Pixel coordinate grounding data
———
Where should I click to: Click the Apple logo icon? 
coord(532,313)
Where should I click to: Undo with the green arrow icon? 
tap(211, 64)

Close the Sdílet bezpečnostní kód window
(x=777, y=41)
———
Problem statement: All of the data is to be written out again, word for word.

Task output:
Where should I click to: Click the Apple logo icon? 
coord(532,313)
Where should I click to: Undo with the green arrow icon? 
tap(211, 64)

Close the Sdílet bezpečnostní kód window
(x=777, y=41)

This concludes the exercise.